Of course, Hewins was talking about information retrieval systems. Still, we can broaden this sense and say that for our proposal to be minimally effective, we need to develop a model that can be adapted to both cases: specific audiences and a general audience.

Taylor, in 1968, talking about the questions that library users made, established an interesting relationship between the questions asked and the real needs of users.

This work generated a classification of information needs that is interesting for our work:

visceral,
conscious,
formalized,
committed.

visceral need

It may be related to a vague dissatisfaction, but that feeling is not strong enough to prompt a question. But this state can change if the person has access to some information that changes this feeling and encourages him to ask the question.

Conscious need

There is confusion on a mental level that somehow influences the formulation of the question.

Formalized need

When the individual manages to resolve this confusion to a certain degree, he formulates the question that triggers the process of searching for information.

Committed Need

It is the query that has been modified or reworked so that it can be understood by an information system that cannot handle, for example, a natural language search. Here the user needs to adapt to the system and not vice versa.

When Kotler (2000, p. 43) deals with the subject from the point of view of marketing, he warns that there are these five types of needs:

Stated needs (the customer wants a cheap TV);
Real needs (the customer wants a TV that lasts a long time but doesn’t care about the price);
Unstated needs (the customer expects good service from the seller);
Delight Needs (the customer would like the salesperson to include a sound as a bonus);
Secret needs (the customer wants to be seen by his friends as a smart consumer).

With that in mind, we have created the model below, which aims to generate models for managing and creating content that considers the phases already described by us: initiation, exploration, and collection of information.

I want to remind you that the most important thing is not the model, which can and should be constantly adapted, updated, and improved, but new thinking about how we create content on the web.

A new kind of paradigm that is motivated by the needs of the people who need the services and products your company wants to deliver to them.

I want to recall our theoretical basis for creating the model below, with this table:

Stages in ISP	Feelings Common to Each Stage	Thoughts Common to Each Stage	Actions Common to Each Stage	Appropriate Tasks
Initiation	Uncertainty	General / vague	Seeking Background Information	Recognize
Exploration	Confusion/Frustration/Doubt		Seeking Relevant Information	Investigate
Collection	Sense of direction/Confidence	Increased interest	Seeking Relevant or Focused Information	Gather

Source: HLTHAU (1991, p. 367), adapted by me.

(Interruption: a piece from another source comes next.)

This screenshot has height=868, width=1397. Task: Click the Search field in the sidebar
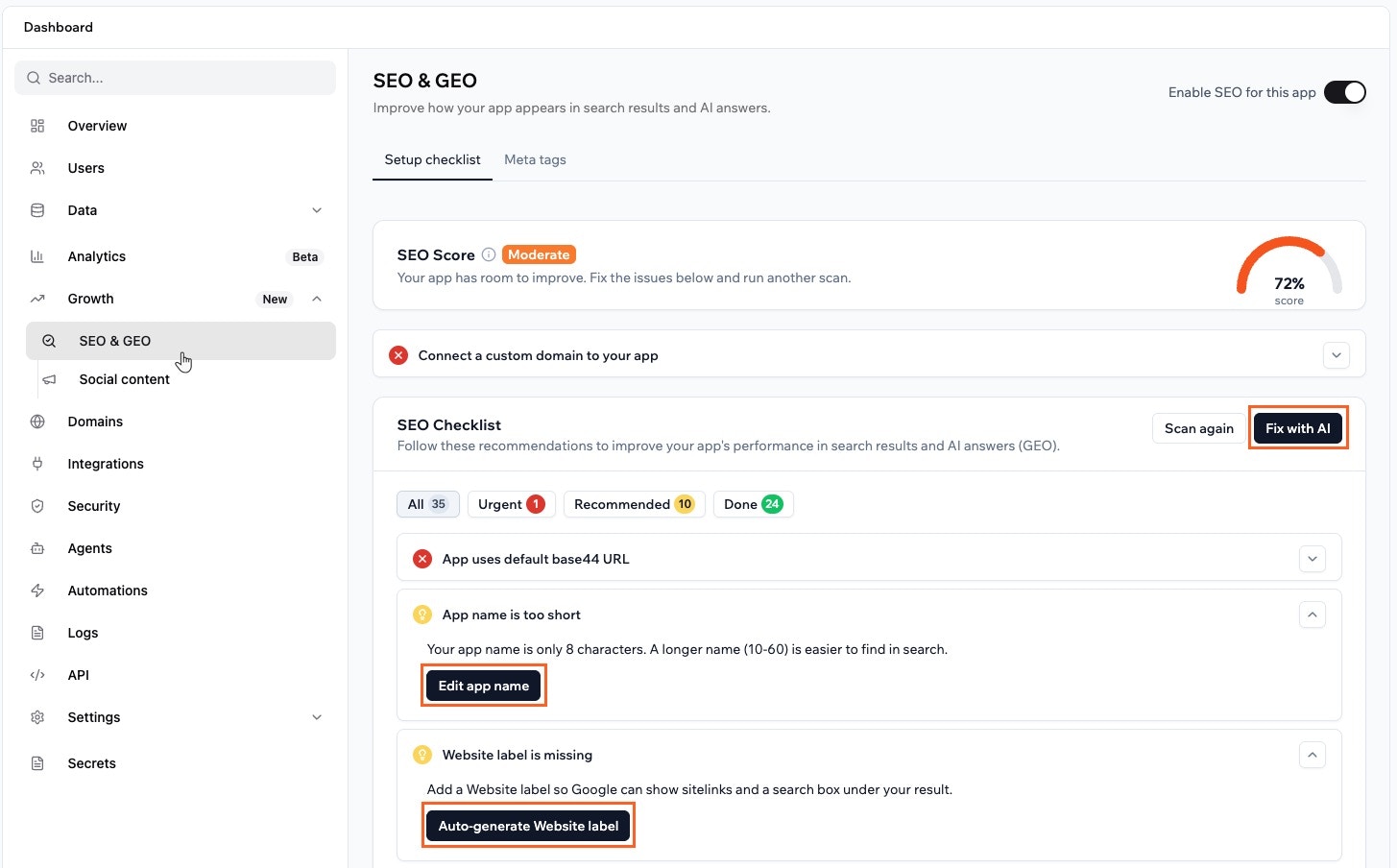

Briefing creation template

Create content that {RESOLVES SENTIMENT} and generates {APPROPRIATE TASKS} about {ACTIONS} to reduce {SENTIMENTOS} visitors’ feeling that they are in this {STAGE}.

Example:

Create specific and punctual content that generates awareness about pre-existing information in order to reduce the uncertainty that visitors who are in the initiation stage feel.

The model below should be used in creating content briefings to create in line with the users’ feelings, the stage they are in, and how their content should be generated to meet these needs.>

In conclusion. For now.

To conclude this first version of my proposal that connects SEO, Content Management, and the ISP Model, I want to say that those of us who work with and on the Web have much to learn from Librarianship and Information Sciences.

An enormous body of knowledge generated over centuries of studies in this area is closely linked to our work. Understanding this connection is what led me, almost 50 years old, to re-enter university and take another course.

My mission since I took my first class has been to connect these two worlds.